Loading...

XML

Word

Printable

Details

Type: Bug
Resolution: Fixed
Priority: Not Evaluated
Fix Version/s: Qt Creator 7.0.0-beta1
Affects Version/s: Qt Creator 6.0.1
Component/s: C/C++/Obj-C++ Support
Labels:
None
Environment:
Windows 10, see body for hardware specs

Platform/s:

Windows

Description

tl:dr;

In src/libs/cplusplus/pp-engine.cpp, Preprocessor::handleFunctionLikeMacro creates a QVector<PPToken> and then calls QVector::reserve(MAX_TOKEN_EXPANSION_COUNT). MAX_TOKEN_EXPANSION_COUNT=5000, so this forces the allocation of a substantial amount of memory. Since preprocessing happens from multiple threads concurrently, and since (AFAIK) there is no attempt to use separate heaps for each thread, this allocation (and deallocation) requires a lock (at the OS level). This lock contention makes the preprocessor quite slow on systems with a substantial number of cores.

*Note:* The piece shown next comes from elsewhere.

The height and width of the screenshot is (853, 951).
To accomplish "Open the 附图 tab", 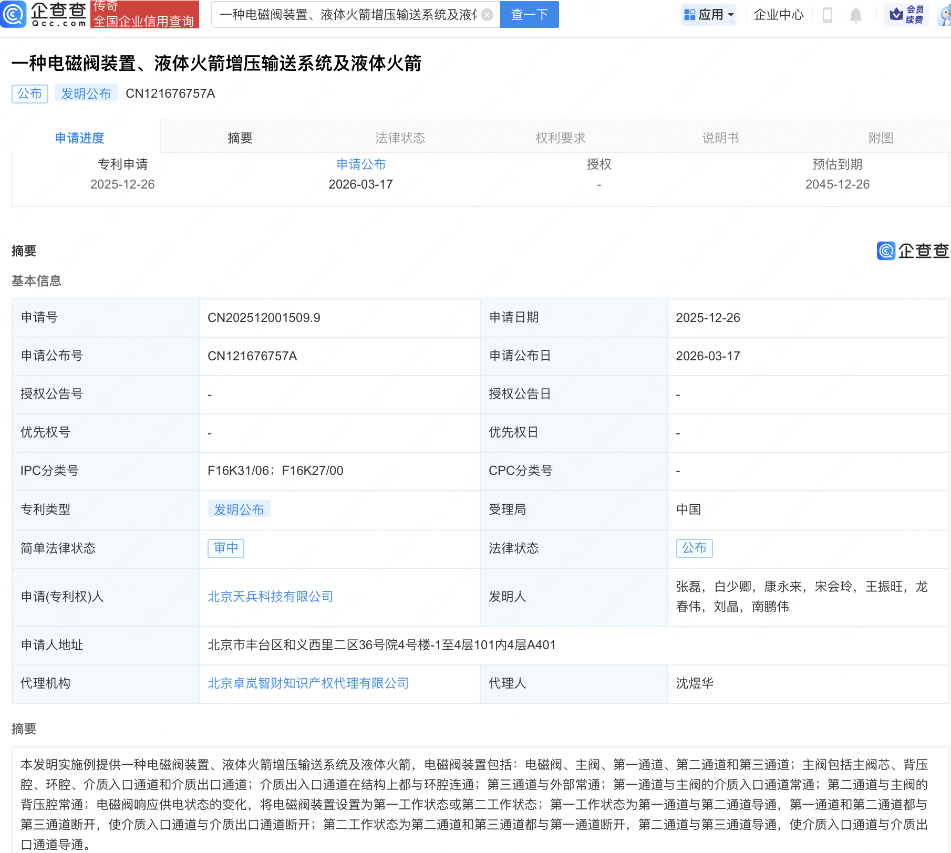I will pos(881,138).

I am using QtC 6.0.1 on Windows 10. Creator often is very sluggish when opening, closing, and editing files. My machine has a 16 physical core/32 virtual core CPU, 32 GB memory, and all storage is on NVMe SSD drives, so I think it is fair to expect good performance based on my hardware.

The project I am using is very large (>5 million loc) and poorly organized. It uses PCH. The PCH include file includes > 100 other files, many of which include additional files. I realize this isn't ideal and I am working on improving this, but it's the situation I am faced with. The project won't compile with PCH disabled so I don't know whether PCH has anything to do with the problem I describe below.

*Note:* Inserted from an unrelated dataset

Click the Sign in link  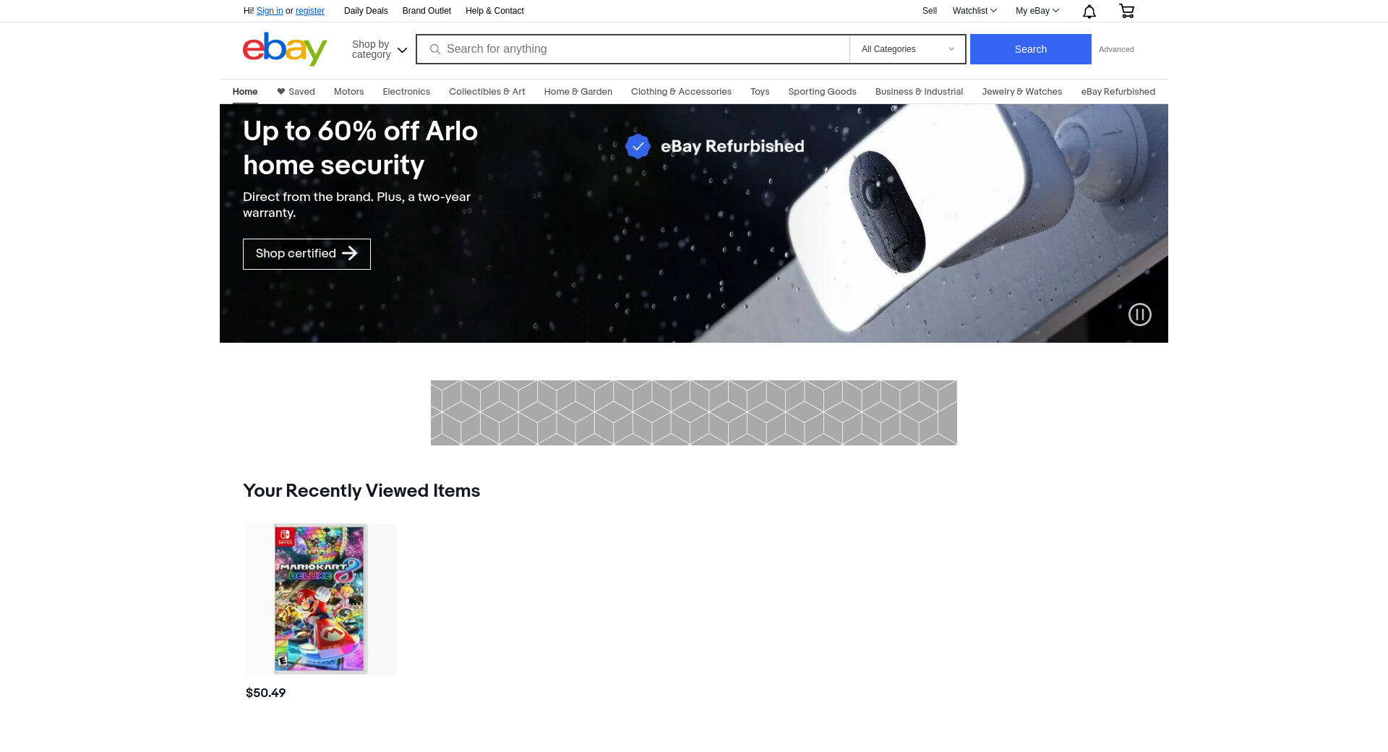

The clang code model is enabled. In the C++ settings/Code Model tab of preferences, I have only "Do not index files greater than 5 MB" checked. clangd is disabled.

I recently noticed in Task Manager that QtC was using ~4% CPU (equivalent to a bit over 1 core) when it had only 2 documents open and Creator had been unused (after performing a compile) for several minutes. I wouldn't expect Creator to be using CPU at all under these circumstances, so I investigated by collecting ETW traces.

The traces I collected were about 11 seconds long. During that time, QtC used ~12.5 s of CPU time. It did this across 32 threads. 30 of the 32 threads (selected in the image below) have essentially the same stack traces and the remaining analysis applies in principle to all 30 of these threads, though obviously the timing values would be different.

When I expand the stack of thread 56,092, the most expensive tree of the stack shows that handleFunctionLikeMacro is responsible for 210 ms of a total of ~680 ms. Within handleFunctionLikeMacro, essentially all of the time is spent in QList::reserve and free (these two lines are selected below):

If I look at all of the data from that same thread (not just the most expensive branch of the tree), it is clear that handleFunctionLikeMacro is responsible for almost all of the cost (654 of 683 ms total):

I can dive a bit further and find the total cost of QList::reserve (345/683 ms):

and free (306 of 683 ms):

Note that the two images above show ALL calls to QList::reserve and free (not just calls made from handleFunctionLikeMacro. But clearly it is the calls from within handleFunctionLikeMacro that are the problem.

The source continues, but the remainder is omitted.